METHODS: A randomized controlled trial with 60 caregivers of detained adolescents (ages 12-17 years) across the United States will be conducted. Caregivers will be recruited through passive and active techniques and randomized to receive RAISE (intervention) or an informational brochure (comparison). Self-assessment questionnaires will be completed at baseline and 3- and 6-month follow-up timepoints. The fully automated RAISE intervention includes an 8-week stress reduction intervention, self-monitoring and affirmational SMS text messaging, and resources related to navigating the juvenile legal system. Assessments include empirically validated measures of parenting stress, mindful parenting, parenting self-efficacy, adolescent services use, motivation for youth treatment, caregiver behavioral health, sociodemographics, and RAISE usability (intervention only). Caregivers will also participate in a semistructured qualitative exit interview at the 3-month (postintervention) timepoint. Descriptive statistics will examine recruitment, randomization, assessment, retention, and application usability. Independent samples t tests and chi-square analyses will determine whether randomization was successful based on multiple background variables; group differences will be accounted for in outcome analyses. Regression analyses will be used for outcome analyses, with an intent-to-treat design; analyses will include intervention group as a predictor and control for the baseline level of the outcome, application usage, and demographic characteristics. Potential moderators and mediators of intervention effects will be explored.
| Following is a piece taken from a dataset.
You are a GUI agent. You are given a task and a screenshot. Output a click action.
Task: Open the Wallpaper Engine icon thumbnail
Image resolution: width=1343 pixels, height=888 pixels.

RESULTS: We propose the enrollment of 60 caregivers by April 2025, final data collection by September 2025, and submission of main findings for publication in December 2025.

CONCLUSIONS: This study will provide empirical evidence regarding the impact of an mHealth stress reduction intervention co-designed with caregivers of detained adolescents. Findings will be informative for legal systems regarding how best to support caregivers of detained adolescents and the impact of reducing caregiver stress on adolescents’ linkage to behavioral health services following their release into the community.

TRIAL REGISTRATION: ClinicalTrials.gov NCT05032742; https://clinicaltrials.gov/study/NCT05032742.

INTERNATIONAL REGISTERED REPORT IDENTIFIER (IRRID): DERR1-10.2196/67511.